Last year’s establishment of the Abraham Accords between Israel and the UAE and Bahrain (later joined by Morocco and Sudan), signified a turning point and opportunity for international trade and foreign direct investment in the Middle East.

Despite its small size of around 8.6m people, Israel is known globally as a Startup Nation, a home to innovation and technology. It has the most start-ups per capita and is the second biggest spender globally on research and development.

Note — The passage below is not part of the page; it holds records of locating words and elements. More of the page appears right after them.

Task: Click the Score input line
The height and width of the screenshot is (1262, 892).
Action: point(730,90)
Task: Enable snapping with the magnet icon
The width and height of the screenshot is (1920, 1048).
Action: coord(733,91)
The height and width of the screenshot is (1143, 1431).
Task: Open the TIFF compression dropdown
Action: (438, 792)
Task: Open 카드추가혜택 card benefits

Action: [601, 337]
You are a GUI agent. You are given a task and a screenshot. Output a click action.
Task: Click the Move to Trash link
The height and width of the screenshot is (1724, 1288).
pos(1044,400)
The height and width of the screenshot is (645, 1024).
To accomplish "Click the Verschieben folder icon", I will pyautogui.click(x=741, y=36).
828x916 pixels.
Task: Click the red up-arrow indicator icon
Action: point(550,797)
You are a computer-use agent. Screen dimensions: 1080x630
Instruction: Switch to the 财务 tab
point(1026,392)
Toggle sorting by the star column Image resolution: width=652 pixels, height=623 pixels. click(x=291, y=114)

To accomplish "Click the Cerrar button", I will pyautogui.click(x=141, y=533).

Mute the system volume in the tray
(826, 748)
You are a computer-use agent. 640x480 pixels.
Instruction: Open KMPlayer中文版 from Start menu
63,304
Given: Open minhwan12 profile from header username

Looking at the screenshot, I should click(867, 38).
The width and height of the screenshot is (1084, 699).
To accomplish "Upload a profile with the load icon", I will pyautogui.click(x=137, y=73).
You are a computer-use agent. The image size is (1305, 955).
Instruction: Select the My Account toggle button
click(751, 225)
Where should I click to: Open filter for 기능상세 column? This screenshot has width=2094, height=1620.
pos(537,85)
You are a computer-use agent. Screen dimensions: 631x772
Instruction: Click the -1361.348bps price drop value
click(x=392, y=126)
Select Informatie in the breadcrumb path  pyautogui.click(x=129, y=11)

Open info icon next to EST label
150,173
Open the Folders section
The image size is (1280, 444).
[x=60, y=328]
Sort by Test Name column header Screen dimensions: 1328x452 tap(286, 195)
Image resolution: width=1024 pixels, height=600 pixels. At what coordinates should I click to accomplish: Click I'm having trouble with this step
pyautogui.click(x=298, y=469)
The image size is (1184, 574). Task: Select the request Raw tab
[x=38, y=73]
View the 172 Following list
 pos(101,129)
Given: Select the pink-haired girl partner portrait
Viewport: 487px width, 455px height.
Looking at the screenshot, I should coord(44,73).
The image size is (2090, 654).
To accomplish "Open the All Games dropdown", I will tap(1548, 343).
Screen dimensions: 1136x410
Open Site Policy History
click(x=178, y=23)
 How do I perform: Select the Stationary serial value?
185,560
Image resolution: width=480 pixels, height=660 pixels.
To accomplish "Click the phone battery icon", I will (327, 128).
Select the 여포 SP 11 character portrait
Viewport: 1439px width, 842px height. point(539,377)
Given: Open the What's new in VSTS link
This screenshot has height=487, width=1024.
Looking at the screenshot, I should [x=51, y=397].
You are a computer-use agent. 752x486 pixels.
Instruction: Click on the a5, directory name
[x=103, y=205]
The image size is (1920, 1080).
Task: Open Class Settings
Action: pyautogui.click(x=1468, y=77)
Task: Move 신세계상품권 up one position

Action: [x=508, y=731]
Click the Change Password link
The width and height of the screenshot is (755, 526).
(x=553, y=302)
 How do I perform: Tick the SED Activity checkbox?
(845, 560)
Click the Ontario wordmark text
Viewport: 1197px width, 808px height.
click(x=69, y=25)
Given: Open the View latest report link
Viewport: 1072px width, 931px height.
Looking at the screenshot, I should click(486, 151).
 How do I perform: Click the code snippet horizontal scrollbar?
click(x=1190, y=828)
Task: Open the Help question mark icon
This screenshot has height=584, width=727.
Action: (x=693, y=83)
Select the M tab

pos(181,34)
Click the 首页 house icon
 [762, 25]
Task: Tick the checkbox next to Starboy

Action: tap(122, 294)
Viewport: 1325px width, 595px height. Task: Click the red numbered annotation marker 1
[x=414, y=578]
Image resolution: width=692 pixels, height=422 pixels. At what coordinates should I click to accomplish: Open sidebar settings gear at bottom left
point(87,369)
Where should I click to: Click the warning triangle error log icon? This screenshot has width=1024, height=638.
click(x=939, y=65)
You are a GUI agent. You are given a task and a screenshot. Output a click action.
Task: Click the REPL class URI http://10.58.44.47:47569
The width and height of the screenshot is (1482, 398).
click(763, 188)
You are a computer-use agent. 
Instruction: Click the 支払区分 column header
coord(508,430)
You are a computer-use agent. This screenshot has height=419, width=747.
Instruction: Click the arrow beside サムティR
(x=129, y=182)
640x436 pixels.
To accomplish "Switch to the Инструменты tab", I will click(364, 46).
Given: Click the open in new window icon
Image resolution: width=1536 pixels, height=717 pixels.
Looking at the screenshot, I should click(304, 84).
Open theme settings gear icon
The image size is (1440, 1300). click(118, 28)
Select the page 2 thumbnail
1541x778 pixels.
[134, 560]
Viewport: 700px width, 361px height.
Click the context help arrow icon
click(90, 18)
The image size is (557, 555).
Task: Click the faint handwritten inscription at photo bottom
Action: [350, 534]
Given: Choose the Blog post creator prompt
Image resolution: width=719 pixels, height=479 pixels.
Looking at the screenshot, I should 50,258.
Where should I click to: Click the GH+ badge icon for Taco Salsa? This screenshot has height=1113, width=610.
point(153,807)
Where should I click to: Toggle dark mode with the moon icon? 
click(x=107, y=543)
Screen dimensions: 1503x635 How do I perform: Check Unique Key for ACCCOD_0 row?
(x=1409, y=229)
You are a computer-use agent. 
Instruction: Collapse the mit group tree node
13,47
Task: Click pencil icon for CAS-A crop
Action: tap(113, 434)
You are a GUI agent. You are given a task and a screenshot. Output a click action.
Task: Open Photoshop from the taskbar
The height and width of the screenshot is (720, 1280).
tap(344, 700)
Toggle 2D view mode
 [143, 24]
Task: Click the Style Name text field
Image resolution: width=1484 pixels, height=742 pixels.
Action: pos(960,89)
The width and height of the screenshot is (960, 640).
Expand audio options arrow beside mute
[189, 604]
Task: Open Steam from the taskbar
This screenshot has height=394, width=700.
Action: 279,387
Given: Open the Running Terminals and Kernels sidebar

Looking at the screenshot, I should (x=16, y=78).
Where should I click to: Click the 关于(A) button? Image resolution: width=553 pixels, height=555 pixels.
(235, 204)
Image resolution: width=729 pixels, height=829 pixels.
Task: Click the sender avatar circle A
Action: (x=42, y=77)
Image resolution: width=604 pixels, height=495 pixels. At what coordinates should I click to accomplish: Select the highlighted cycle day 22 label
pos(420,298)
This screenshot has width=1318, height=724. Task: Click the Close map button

Non-profit Startup Nation Central states that a combination of government support, lessons learned from limited resources and a strong tech sector has helped maintain the country’s position as a leader in agriculture. In a Forbes list compiled by SVG Ventures-Thrive, 20 per cent of the world’s top 50 agri-tech firms were Israeli, including DouxMatok, InnovoPro and Hinoman.

The UAE and Bahrain, like much of the Gulf region, are undergoing large economic diversification programmes, and agriculture and wider sustainability play a major role in that.

The UAE once imported 90 per cent of its food. However, a drive to increase food sustainability has seen the development of greenhouses in the UAE to produce more fruits and vegetables locally, including tomatoes. Last April, the Abu Dhabi government announced it was investing US$100m in vertical farming.

Given that Israel is a global leader in agri-tech, the UAE stands to benefit from the transfer of knowledge, ideas and best practices, as it seeks to build up its agriculture industry virtually from scratch.

Around 60 per cent of Israel’s agricultural exports, including tomatoes and watermelons, come from the Arava region in the southeast of the country. There, with its limited water and poor-quality soil, conditions are similar to the UAE.

The UAE’s commitment to food security is shown by the role of the Food Security Minister, a position held by Mariam Al Mehairi.

Signs of collaboration with Israel were evident after comments made by the director general of the Israeli Ministry of Agriculture and Rural Development, Dr Nahum Itzkovich.

'The Ministry of Agriculture and Rural Development was one of the first ministries to initiate official contacts with the Ministry of Food Security so as to examine additional ways to deepen economic ties in general, and expand new exports from Israel to the UAE in particular,” he said.

It is clear that the seeds are being planted for Israel and parts of the Middle East to both share knowledge and boost trade and investment through agriculture and agri-tech.